ROCHESTER HILLS — When looking for a job close to home in 1981, Jane Leslie found a position in the offices of Avon Township.
“I’ve lived in the area all my life,” Leslie said. “I graduated from Rochester High School, and I worked in my parents’ greenhouse. I was looking for a change.”
Leslie, who is retiring as the Rochester Hills city clerk this month, watched Avon Township become Rochester Hills and grow by leaps and bounds. “In 1984, (residents) voted to become a city,” she said.
Leslie became city clerk in 2005, taking over the office that conducts federal, state and local elections, and maintains voter registrations records, among other duties. Elections are always a challenge, she said.
“Laws and procedures change. There are always tweaks,” she said. “And they bring things up to speed with technology.” Optical election equipment replaced punch cards in 1995, eliminating the “dangling chads” that caused controversy in the 2000 presidential election in Florida.

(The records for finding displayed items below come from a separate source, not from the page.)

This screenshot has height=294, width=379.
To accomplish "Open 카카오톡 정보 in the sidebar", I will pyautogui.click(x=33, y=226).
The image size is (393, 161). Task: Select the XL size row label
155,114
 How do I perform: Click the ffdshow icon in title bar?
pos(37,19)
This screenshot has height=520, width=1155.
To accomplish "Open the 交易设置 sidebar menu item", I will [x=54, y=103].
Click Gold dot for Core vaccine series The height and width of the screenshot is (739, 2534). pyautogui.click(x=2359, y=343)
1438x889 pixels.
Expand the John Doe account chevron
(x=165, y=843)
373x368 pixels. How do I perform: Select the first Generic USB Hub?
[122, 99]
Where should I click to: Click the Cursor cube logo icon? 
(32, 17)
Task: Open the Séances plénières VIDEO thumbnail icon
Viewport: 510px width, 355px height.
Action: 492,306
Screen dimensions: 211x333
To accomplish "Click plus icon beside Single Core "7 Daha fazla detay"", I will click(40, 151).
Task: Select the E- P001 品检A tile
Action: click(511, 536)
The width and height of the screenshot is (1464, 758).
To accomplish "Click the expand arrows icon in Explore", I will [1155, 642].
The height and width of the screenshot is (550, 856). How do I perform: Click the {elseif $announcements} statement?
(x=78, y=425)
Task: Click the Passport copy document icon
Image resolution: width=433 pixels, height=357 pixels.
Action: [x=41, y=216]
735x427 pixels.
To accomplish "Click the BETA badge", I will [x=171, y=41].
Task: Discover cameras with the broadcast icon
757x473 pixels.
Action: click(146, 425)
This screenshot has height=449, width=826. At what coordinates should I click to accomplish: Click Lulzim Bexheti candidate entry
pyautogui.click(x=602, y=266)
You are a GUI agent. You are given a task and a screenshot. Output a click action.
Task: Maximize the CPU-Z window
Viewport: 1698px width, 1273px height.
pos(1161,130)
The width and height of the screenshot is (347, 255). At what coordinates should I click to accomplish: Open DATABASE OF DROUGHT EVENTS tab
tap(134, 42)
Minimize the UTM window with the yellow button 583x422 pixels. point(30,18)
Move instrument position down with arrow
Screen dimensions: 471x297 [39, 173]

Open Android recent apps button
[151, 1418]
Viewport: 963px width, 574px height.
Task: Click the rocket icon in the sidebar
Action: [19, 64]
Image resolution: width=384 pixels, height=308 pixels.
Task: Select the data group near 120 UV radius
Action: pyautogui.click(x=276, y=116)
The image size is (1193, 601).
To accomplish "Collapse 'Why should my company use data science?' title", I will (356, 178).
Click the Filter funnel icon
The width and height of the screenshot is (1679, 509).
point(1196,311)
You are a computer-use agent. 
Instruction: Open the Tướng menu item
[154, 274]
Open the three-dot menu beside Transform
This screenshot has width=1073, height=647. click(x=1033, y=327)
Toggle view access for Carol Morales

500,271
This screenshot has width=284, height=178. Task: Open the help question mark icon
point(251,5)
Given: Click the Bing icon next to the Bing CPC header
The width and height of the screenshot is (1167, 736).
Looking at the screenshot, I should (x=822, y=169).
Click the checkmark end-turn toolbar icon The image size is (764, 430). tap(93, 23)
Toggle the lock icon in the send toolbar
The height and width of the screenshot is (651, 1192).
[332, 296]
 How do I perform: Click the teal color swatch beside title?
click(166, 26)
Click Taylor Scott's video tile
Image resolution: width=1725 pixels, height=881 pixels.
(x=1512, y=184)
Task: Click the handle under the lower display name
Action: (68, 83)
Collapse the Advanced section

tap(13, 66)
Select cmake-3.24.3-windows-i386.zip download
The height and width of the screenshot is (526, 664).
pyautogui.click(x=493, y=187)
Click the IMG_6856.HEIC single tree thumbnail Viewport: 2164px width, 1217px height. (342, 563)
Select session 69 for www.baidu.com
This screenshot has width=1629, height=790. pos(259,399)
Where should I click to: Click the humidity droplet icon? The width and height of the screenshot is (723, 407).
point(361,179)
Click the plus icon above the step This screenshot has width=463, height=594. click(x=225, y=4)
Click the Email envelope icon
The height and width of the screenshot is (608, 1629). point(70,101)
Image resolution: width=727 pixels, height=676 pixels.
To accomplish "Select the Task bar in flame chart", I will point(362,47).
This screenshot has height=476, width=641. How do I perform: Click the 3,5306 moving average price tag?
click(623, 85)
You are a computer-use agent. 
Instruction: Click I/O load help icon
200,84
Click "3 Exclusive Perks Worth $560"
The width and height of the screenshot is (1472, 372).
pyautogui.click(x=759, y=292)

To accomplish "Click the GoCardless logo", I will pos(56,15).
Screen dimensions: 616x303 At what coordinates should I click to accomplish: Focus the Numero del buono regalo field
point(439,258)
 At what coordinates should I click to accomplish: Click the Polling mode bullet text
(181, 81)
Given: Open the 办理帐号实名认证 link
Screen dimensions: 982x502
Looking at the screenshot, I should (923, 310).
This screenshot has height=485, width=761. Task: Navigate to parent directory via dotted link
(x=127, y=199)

“Michigan has been ahead of the curve in election law,” she said. “Michigan is one of four states where local municipalities conduct the election and it is not done at the county level.”
The records of the city are also under the care of the clerk. “Councils, boards and committees — we keep all the paperwork and post all the notices,” Leslie said. “We prepare packets and minutes. We have a team that does that, and they are quite busy.”
Digitizing records has created availability for all, she said.
“Our councils have been very adamant about making things as transparent as possible,” she said. Record keeping has progressed steadily from when Leslie typed all reports in triplicate with the use of carbon paper on a typewriter. “Technology has made huge changes,” she said.
Along with overseeing all city cemeteries, the Clerk’s Office also keeps birth and death records and processes passport applications. “We work with the state very closely on that,” she said.
“Jane has done a fantastic job here at the city for many years,” Rochester Hills Mayor Bryan Barnett said. “She has a sense of calm and order in an office where it is not easy to maintain calm and order. I’ve never seen her frazzled.”
A new city clerk will be named at the end of the month, Barnett said. “Applications are closed,” he said, and a review process is currently in place.
Leslie said that in retirement she will most miss her co-workers, but she’s making plans to travel, spend time with her grandchildren and garden.
“The people here are fabulous,” she said. “They are just really, really nice. Bryan and the city directors are all very people-oriented. I just can’t say enough about the people here.”